1. The video counterpoints less-emotional words with more emotional imagery
For example, at the 40 second mark, the audio says “you call technical support, and they don’t know, so they blame someone else.” But the imagery shows the tech support guy lounging in a chair with his feet up, laughing at the customers predicament while mindlessly throwing darts. The neutral audio combines with the cutting video to create a messaging impact that’s greater than either one alone. Nice.
Another great example occurs when one stick figure “sticks up” a customer stand-in, firing a pistol that unfurls into a microsoft flag — all while the announcer says, ”…the way you pay for cloud apps is also different.” Well played, Salesforce. Well played : )
2. The animation enhances the emotional impact of the messaging rather than undermining it
At the 44 second mark, the video shows a rather unstable-looking stack of software, which topples when one of the software boxes get’s swapped out forr an upgrade. The toppling of the boxes is meant to represent and dramatize a serious real-world problem.
A less-effective video would show the stack crashing straight to one side or another, without employing any depth cueus. In cinematic terms, they’d use flat staging, more suitable to comedy than drama. Worse, they’d probably make the crash cartoony in a way that would belittle the real-world consequences supposedly represented by the animation.
In the Salesforce video, on the other hand, they show the stack crashing towards the camera/viewer, using depth staging and serious sound effects to enhance the dramatic effect of the crash. And it works, because the producers of the video knew their craft as visual storytellers.
You can see this same depth staging when the “hairball” crushes the small business two. The scene is shot at an angle, looking up at the advancing hairball, rather than shown flat.
Remember: videos should use serious staging and serious sound effects for serious subject matter.

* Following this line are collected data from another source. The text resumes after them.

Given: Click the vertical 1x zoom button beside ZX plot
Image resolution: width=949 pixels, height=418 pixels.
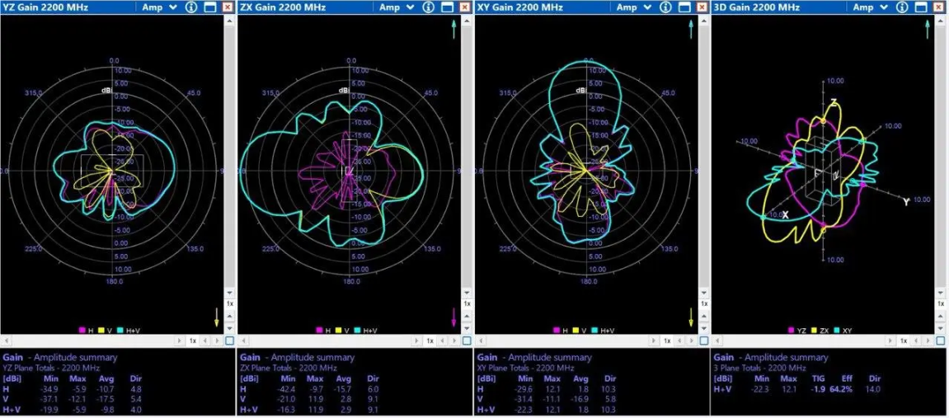Looking at the screenshot, I should 467,303.
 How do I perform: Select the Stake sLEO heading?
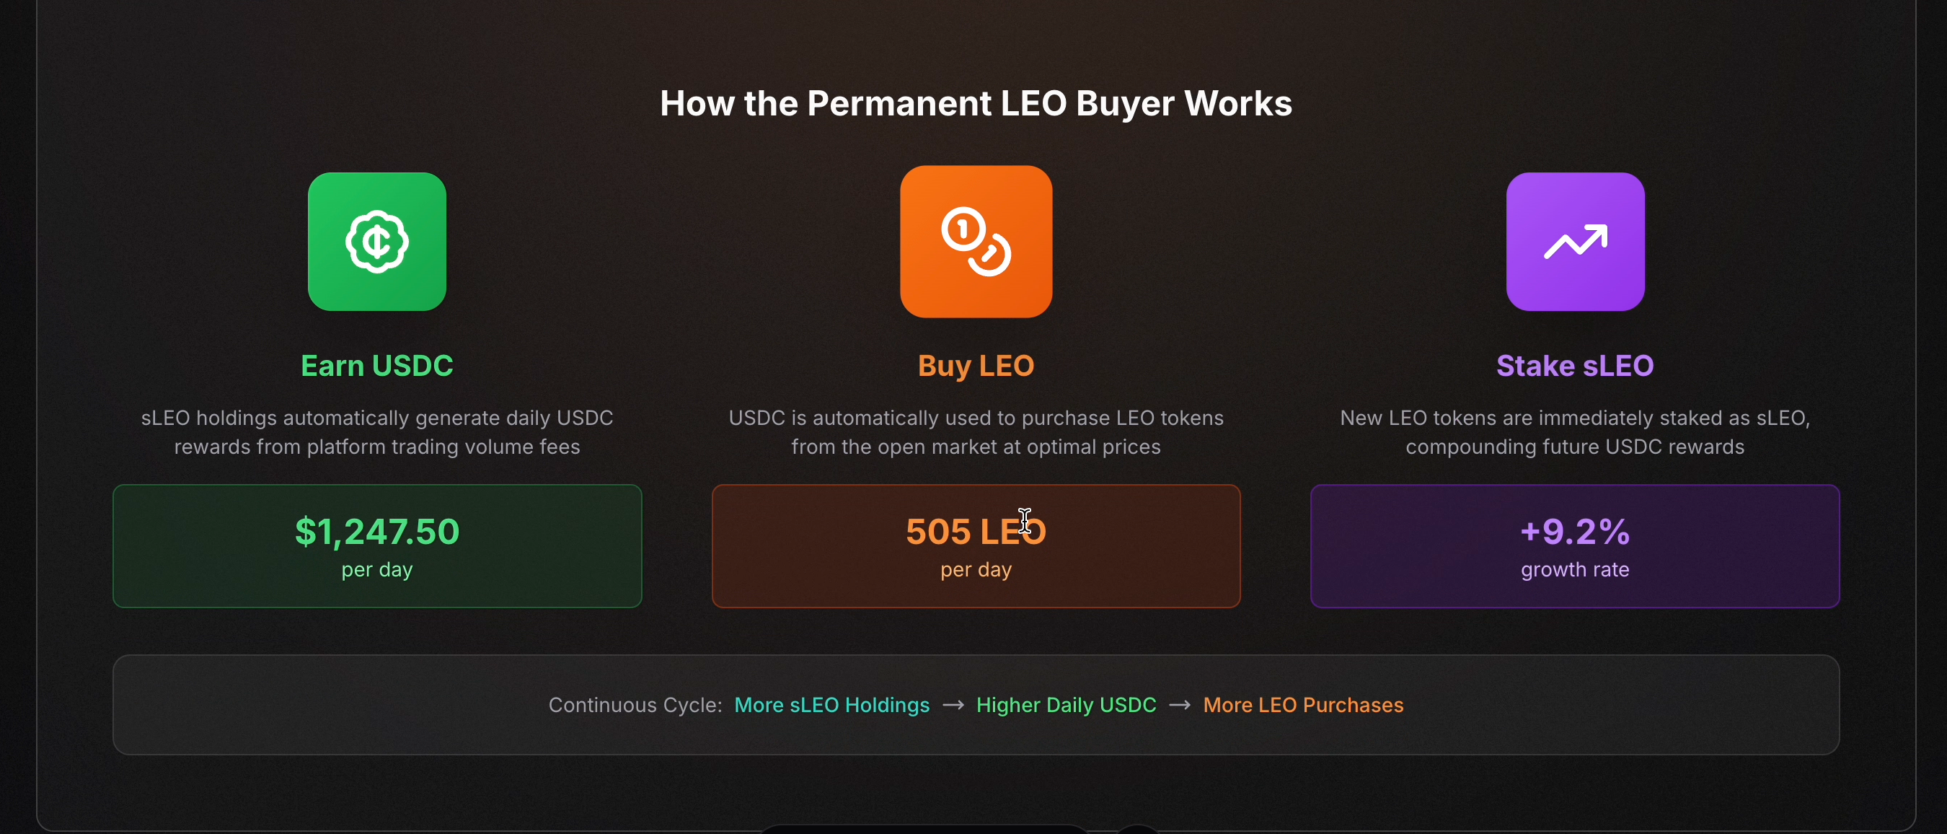click(1574, 366)
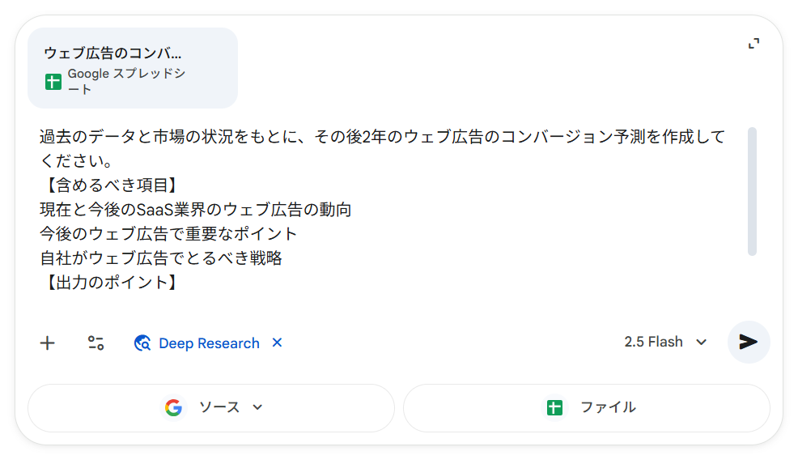This screenshot has width=798, height=464.
Task: Toggle the Deep Research chip label
Action: (209, 343)
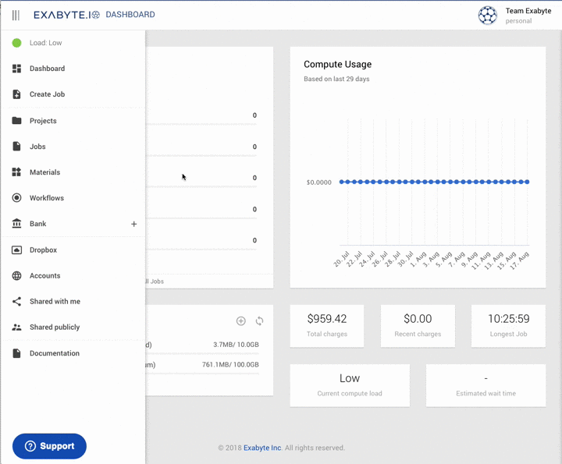This screenshot has width=562, height=464.
Task: Open Shared publicly in sidebar
Action: 55,328
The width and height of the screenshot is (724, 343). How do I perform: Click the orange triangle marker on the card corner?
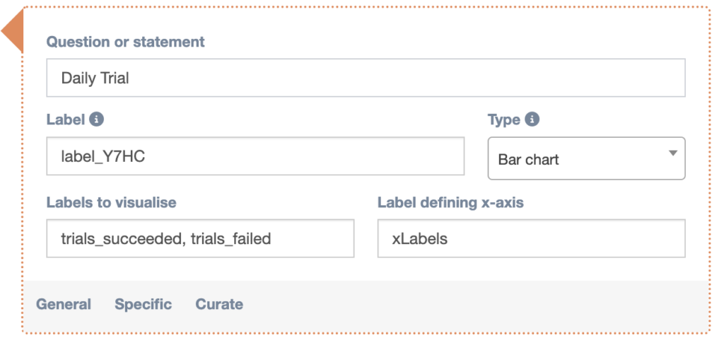pos(13,33)
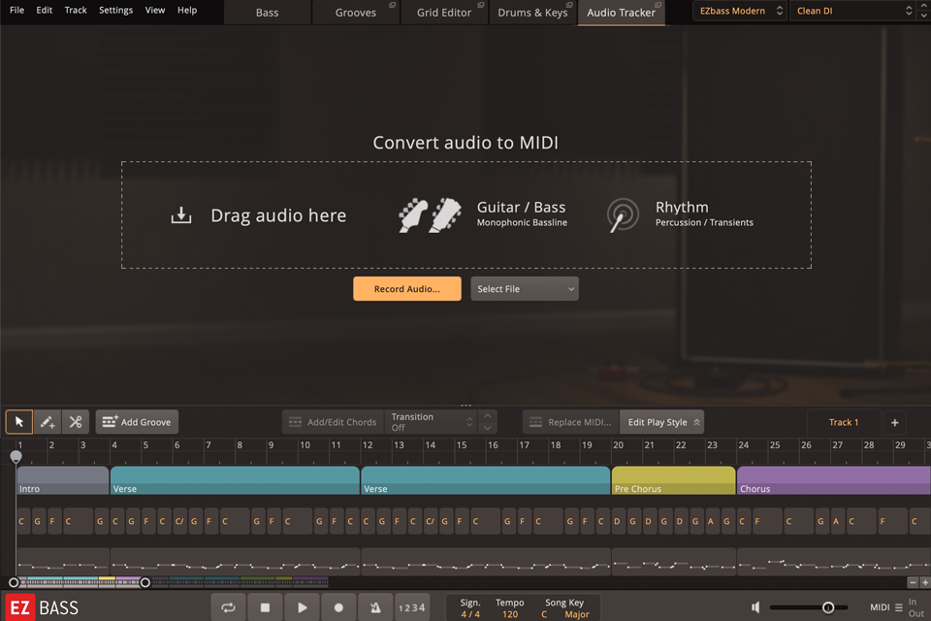Enable loop playback
Viewport: 931px width, 621px height.
[x=227, y=606]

3. The video builds upon visual symbols from one scene to the next
The Salesforce video emphasizes the mess of a software crash by creating a giant hairball of IT difficulty/failure around the toppled software stack at the 50 second mark. Then that same hairball crushes a small business under the weight of IT difficulties 10 seconds later, while the audio track says, “small businesses don’t stand a chance.” Great pairing of visual storytelling and symbolism (IT failure will kill your small business) with explanatory audio.
Later the video will also contrast the wobbly software stack displayed at the video’s 44 second mark with a nice, super-stable, cloud-supported stack of cloud-based apps showcased at the 2:40 mark.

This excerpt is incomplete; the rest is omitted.